WHAT YOU SHOULD DO
Output the lines of these items as a numbered list, omitting blank lines.

(Element lookup records)

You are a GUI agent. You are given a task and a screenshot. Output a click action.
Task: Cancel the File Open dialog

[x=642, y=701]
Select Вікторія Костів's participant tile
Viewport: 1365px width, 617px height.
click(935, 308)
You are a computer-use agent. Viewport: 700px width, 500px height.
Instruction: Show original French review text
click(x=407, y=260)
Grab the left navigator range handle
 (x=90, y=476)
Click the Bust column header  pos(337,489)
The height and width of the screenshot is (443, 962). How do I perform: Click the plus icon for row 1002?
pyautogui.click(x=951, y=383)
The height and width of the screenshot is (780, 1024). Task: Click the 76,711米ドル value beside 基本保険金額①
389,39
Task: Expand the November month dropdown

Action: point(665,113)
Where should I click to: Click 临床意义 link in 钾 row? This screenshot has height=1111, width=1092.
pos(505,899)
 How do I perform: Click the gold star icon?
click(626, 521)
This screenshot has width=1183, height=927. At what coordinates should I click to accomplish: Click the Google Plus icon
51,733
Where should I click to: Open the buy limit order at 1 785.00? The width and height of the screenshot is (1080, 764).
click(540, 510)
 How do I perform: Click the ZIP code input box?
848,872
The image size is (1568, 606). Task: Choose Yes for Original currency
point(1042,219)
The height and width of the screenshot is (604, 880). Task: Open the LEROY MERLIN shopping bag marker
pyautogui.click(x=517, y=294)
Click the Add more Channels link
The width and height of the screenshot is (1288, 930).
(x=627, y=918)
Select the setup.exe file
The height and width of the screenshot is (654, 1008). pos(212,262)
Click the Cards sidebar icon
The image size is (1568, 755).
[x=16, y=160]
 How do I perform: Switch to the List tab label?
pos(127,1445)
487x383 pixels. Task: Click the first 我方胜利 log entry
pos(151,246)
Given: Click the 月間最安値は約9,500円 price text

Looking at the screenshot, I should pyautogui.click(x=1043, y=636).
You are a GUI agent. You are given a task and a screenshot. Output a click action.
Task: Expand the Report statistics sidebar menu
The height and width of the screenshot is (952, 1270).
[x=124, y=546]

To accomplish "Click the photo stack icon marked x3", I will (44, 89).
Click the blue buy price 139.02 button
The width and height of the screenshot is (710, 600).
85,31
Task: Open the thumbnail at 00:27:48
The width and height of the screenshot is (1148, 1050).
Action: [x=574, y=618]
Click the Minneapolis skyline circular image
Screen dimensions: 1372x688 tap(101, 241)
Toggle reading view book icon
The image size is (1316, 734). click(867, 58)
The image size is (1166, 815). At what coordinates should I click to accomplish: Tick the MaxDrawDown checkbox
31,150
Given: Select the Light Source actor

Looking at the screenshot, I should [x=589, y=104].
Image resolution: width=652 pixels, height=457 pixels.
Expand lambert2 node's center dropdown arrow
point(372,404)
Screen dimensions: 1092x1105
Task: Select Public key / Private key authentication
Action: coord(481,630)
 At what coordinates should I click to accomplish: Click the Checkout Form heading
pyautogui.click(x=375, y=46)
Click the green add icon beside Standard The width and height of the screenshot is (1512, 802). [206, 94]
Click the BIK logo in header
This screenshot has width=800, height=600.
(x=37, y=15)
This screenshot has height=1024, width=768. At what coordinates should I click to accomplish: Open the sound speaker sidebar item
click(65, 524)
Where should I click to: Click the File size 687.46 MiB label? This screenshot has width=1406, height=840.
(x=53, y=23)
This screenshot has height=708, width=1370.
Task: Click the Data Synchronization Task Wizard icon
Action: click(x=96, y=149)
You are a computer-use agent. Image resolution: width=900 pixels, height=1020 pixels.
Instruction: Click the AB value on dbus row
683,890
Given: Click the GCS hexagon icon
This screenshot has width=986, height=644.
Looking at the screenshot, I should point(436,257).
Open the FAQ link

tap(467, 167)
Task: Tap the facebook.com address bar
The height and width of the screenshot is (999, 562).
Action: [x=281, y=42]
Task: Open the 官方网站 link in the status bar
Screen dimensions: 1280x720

FINAL RESULT
1. You are a GUI agent. You are given a task and a screenshot. Output a click action.
2. Task: Cancel the File Open dialog
3. [x=642, y=701]
4. Select Вікторія Костів's participant tile
5. Viewport: 1365px width, 617px height.
6. click(935, 308)
7. You are a computer-use agent. Viewport: 700px width, 500px height.
8. Instruction: Show original French review text
9. click(x=407, y=260)
10. Grab the left navigator range handle
11.  (x=90, y=476)
12. Click the Bust column header  pos(337,489)
13. The height and width of the screenshot is (443, 962). How do I perform: Click the plus icon for row 1002?
14. pyautogui.click(x=951, y=383)
15. The height and width of the screenshot is (780, 1024). Task: Click the 76,711米ドル value beside 基本保険金額①
16. 389,39
17. Task: Expand the November month dropdown
18. Action: point(665,113)
19. Where should I click to: Click 临床意义 link in 钾 row? This screenshot has height=1111, width=1092.
20. pos(505,899)
21.  How do I perform: Click the gold star icon?
22. click(626, 521)
23. This screenshot has width=1183, height=927. At what coordinates should I click to accomplish: Click the Google Plus icon
24. 51,733
25. Where should I click to: Open the buy limit order at 1 785.00? The width and height of the screenshot is (1080, 764).
26. click(540, 510)
27.  How do I perform: Click the ZIP code input box?
28. 848,872
29. The image size is (1568, 606). Task: Choose Yes for Original currency
30. point(1042,219)
31. The height and width of the screenshot is (604, 880). Task: Open the LEROY MERLIN shopping bag marker
32. pyautogui.click(x=517, y=294)
33. Click the Add more Channels link
34. The width and height of the screenshot is (1288, 930).
35. (x=627, y=918)
36. Select the setup.exe file
37. The height and width of the screenshot is (654, 1008). pos(212,262)
38. Click the Cards sidebar icon
39. The image size is (1568, 755).
40. [x=16, y=160]
41.  How do I perform: Switch to the List tab label?
42. pos(127,1445)
43. 487x383 pixels. Task: Click the first 我方胜利 log entry
44. pos(151,246)
45. Given: Click the 月間最安値は約9,500円 price text
46. Looking at the screenshot, I should pyautogui.click(x=1043, y=636).
47. You are a GUI agent. You are given a task and a screenshot. Output a click action.
48. Task: Expand the Report statistics sidebar menu
49. The height and width of the screenshot is (952, 1270).
50. [x=124, y=546]
51. To accomplish "Click the photo stack icon marked x3", I will (44, 89).
52. Click the blue buy price 139.02 button
53. The width and height of the screenshot is (710, 600).
54. 85,31
55. Task: Open the thumbnail at 00:27:48
56. The width and height of the screenshot is (1148, 1050).
57. Action: [x=574, y=618]
58. Click the Minneapolis skyline circular image
59. Screen dimensions: 1372x688 tap(101, 241)
60. Toggle reading view book icon
61. The image size is (1316, 734). click(867, 58)
62. The image size is (1166, 815). At what coordinates should I click to accomplish: Tick the MaxDrawDown checkbox
63. 31,150
64. Given: Select the Light Source actor
65. Looking at the screenshot, I should [x=589, y=104].
66. Image resolution: width=652 pixels, height=457 pixels.
67. Expand lambert2 node's center dropdown arrow
68. point(372,404)
69. Screen dimensions: 1092x1105
70. Task: Select Public key / Private key authentication
71. Action: coord(481,630)
72.  At what coordinates should I click to accomplish: Click the Checkout Form heading
73. pyautogui.click(x=375, y=46)
74. Click the green add icon beside Standard The width and height of the screenshot is (1512, 802). [206, 94]
75. Click the BIK logo in header
76. This screenshot has width=800, height=600.
77. (x=37, y=15)
78. This screenshot has height=1024, width=768. At what coordinates should I click to accomplish: Open the sound speaker sidebar item
79. click(65, 524)
80. Where should I click to: Click the File size 687.46 MiB label? This screenshot has width=1406, height=840.
81. (x=53, y=23)
82. This screenshot has height=708, width=1370.
83. Task: Click the Data Synchronization Task Wizard icon
84. Action: click(x=96, y=149)
85. You are a computer-use agent. Image resolution: width=900 pixels, height=1020 pixels.
86. Instruction: Click the AB value on dbus row
87. 683,890
88. Given: Click the GCS hexagon icon
89. This screenshot has width=986, height=644.
90. Looking at the screenshot, I should point(436,257).
91. Open the FAQ link
92. tap(467, 167)
93. Task: Tap the facebook.com address bar
94. The height and width of the screenshot is (999, 562).
95. Action: [x=281, y=42]
96. Task: Open the 官方网站 link in the status bar
97. Screen dimensions: 1280x720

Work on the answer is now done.